Más que un dúo, autora y director son una simbiosis. Convergen aquí la dramaturgia opaca y los enigmas humanos con la pluma, el piano y el derroche erudito. La historia comienza en el bar La Tranquilidad, primera referencia histórica. Desde un cuadro calcado al que tenía el popular refugio anarcosindicalista nos alecciona su patrón laico, Francesc Ferrer i Guàrdia. Entre las mesas, Roc Alsina (Pere Arquillué), periodista que podría ser el trasunto de Francisco Madrid, Domènec de Bellmunt o cualquiera de los fulgurantes cronistas de la época. El taciturno redactor ha recibido un encargo: escribir el epitafio de la famosísima vedette Palmira Picard que reposa de cuerpo presente en un ático del Raval. El viaje y ascensión al velatorio va del simbolismo de Dante al esperpento de Valle-Inclán (figura en la trama, por cierto), y se encuentra salpicado por los casi cuarenta personajes que figuran en la pieza. Entre ellos políticos de la época como Alejandro Lerroux y Teresa Claramunt, artistas como Josep Santpere, Alady y Mercè Seròs, e incluso el marido de la famosa vampira Enriqueta Martí que desmiente la versión oficial.

**MATERIAL PROPORCIONADO**
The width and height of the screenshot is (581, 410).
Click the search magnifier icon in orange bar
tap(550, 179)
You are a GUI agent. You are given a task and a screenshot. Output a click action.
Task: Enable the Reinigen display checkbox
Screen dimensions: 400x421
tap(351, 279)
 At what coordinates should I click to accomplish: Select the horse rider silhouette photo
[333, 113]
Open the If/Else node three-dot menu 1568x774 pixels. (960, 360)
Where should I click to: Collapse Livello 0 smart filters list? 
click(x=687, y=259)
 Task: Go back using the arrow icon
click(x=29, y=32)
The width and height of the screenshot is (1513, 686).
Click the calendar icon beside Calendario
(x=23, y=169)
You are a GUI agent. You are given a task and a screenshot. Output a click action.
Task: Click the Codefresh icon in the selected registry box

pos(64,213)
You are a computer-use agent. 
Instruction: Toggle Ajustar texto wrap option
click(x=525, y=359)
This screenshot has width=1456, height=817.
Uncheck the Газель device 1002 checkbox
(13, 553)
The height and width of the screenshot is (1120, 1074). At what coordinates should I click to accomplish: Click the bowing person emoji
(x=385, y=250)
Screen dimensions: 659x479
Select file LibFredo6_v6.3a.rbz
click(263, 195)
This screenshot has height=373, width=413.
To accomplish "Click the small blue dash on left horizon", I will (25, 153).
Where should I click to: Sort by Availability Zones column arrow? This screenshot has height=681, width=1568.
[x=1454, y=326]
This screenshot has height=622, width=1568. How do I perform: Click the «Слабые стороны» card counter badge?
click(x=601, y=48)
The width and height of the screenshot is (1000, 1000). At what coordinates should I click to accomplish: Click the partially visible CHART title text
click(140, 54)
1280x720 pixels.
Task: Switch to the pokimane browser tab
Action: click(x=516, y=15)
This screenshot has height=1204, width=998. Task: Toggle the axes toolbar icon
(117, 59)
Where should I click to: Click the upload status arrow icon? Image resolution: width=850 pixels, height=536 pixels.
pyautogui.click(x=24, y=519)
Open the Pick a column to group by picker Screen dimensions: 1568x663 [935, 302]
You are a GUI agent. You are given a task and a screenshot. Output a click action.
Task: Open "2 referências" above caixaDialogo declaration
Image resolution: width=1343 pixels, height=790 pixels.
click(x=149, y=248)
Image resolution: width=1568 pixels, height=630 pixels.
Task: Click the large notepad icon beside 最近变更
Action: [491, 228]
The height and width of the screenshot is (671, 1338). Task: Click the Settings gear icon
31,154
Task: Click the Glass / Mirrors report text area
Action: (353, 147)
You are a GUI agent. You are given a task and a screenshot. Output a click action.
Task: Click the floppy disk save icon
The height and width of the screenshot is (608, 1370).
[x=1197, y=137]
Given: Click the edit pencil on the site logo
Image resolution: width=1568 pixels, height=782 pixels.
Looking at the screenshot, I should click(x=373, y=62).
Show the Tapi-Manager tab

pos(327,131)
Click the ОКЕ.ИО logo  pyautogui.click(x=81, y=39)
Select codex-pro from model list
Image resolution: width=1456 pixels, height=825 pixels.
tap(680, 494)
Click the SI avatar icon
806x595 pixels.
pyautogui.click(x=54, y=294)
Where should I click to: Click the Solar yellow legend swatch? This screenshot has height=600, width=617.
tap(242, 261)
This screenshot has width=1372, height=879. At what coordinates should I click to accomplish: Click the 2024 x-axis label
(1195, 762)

**REQUISITOS DEL EJERCICIO**
1. Traduce al inglés esta oración de la reseña teatral: "La historia comienza en el bar La Tranquilidad, primera referencia histórica."
2. Por favor, prosigue la reseña teatral a partir de su última oración.

**RESPUESTAS DEL EJERCICIO**
1. The story begins in the bar La Tranquilidad, the first historical reference.

2.
Le sienta bien a la escritura de Cunillé el sujeto colectivo, y seguramente sea una de sus obras menos ensimismadas, aunque el derroche de referencias al contexto acaba saturando al más pintado. Albertí acierta con el tono cuando estira la farsa, así el resultado final escapa del réquiem. Cuplés y zarzuelas marca de la casa airean la ceremonia, aunque no aporten a la narración más que un toque de color. Un hipnótico y sombrío Arquillué dibuja la esencia de la obra, y Sílvia Marsó como su reverso luminoso simboliza esa generación de mujeres brillantes arrinconadas por la Dictadura. Entre los 13 intérpretes destacan también en sus trasformaciones fregolinas Oriol Genís y Mont Plans, subiendo y bajando la colosal escenografía tipo ’13, Rue del Percebe’ con un aire a ‘déjà vu’. Sentido recuerdo a la desaparecida María Araujo con la recuperación de piezas de vestuario de algunas de las obras que compartió con el director. Clausura con sabor inconfundible, un poco de autohomenaje sienta bien.